The silky wontons containing the pork grown by Magic Valley in their Brunswick lab. Photograph: Christopher Hopkins/The Guardian

Though lab-grown meat has high energy requirements, analyses suggest the production process involves less carbon emissions and a smaller land-use footprint per kg of meat than traditional agriculture.

“From a greenhouse gas perspective, and from a water use and a land use perspective, we’re looking at between a 70% and 90% reduction compared to conventional meat,” Bevan says.

Nutritionally, “our cultivated pork products are identical,” Bevan says.

Independent studies are unclear on whether cultivated meat provides the same essential minerals, such as iron and vitamin B12, as regular meat. One 2020 review found that “vitamins are necessary in the [growth] media for optimal cell proliferation, but it is not clear whether the uptake from media results in levels of vitamins in cultured meat comparable to traditional meat”.

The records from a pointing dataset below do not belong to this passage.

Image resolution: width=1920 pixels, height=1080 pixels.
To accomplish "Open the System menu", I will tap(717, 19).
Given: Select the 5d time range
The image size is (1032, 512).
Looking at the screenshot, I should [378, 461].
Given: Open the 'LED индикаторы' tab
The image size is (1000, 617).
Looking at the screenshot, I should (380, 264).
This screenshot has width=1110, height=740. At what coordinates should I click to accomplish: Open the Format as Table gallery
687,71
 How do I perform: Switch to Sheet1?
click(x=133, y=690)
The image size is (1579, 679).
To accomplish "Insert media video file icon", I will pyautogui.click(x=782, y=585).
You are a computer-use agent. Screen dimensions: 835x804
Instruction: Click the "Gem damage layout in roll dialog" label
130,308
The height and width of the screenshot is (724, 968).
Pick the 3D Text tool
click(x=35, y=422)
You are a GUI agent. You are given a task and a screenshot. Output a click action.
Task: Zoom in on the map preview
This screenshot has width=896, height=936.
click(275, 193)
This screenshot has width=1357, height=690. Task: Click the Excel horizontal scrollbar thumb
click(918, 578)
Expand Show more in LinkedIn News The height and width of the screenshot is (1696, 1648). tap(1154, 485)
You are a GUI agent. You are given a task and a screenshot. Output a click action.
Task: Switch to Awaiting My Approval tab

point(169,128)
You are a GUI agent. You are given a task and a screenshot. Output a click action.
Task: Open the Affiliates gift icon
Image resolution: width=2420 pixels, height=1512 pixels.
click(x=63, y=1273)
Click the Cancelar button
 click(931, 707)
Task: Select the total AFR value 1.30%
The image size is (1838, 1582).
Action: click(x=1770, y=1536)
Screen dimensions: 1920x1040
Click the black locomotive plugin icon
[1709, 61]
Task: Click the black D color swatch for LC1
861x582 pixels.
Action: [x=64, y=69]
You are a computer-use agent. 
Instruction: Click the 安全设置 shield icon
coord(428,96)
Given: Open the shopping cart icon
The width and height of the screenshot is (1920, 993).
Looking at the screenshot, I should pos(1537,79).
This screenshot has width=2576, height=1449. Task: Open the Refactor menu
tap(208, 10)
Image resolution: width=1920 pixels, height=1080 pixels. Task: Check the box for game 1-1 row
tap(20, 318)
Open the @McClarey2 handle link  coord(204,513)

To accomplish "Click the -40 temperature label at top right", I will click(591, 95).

But unlike a pork cutlet, which is what it is, Bevan says with cultivated meat “we can remove things like saturated fat, add additional protein content, vitamins, minerals, etcetera”.

Critics of alternative proteins such as lab-grown meat have suggested the industry could jeopardise the livelihoods of food producers globally, “rather than supporting transformational changes in the way we eat”. Nonetheless, the demand for meat is rising worldwide, and cultured meat companies have proliferated accordingly.

In March, another Australian startup, Vow, unveiled a meatball engineered from the tissue of the long-extinct woolly mammoth, which nobody has yet tasted. In addition to traditional livestock animals, the company is making meat from the stem cells of at least 13 other animal species, such as alpaca and water buffalo.

As the technology advances, Bevan says the ultimate goal for Magic Valley is to create “structured” meat products such as steaks and chops. Last year, one Israeli firm used 3D printing techniques to create a 110g steak, but while the technology is impressive, the end product hardly resembles the real thing.

Replacing the chicken in a nugget or the pork filling in a wonton with cultivated meat is beginning to seem like a real possibility. But whether lab-grown chops won’t smack of the uncanny valley’s pastures is a question that’s yet to be answered.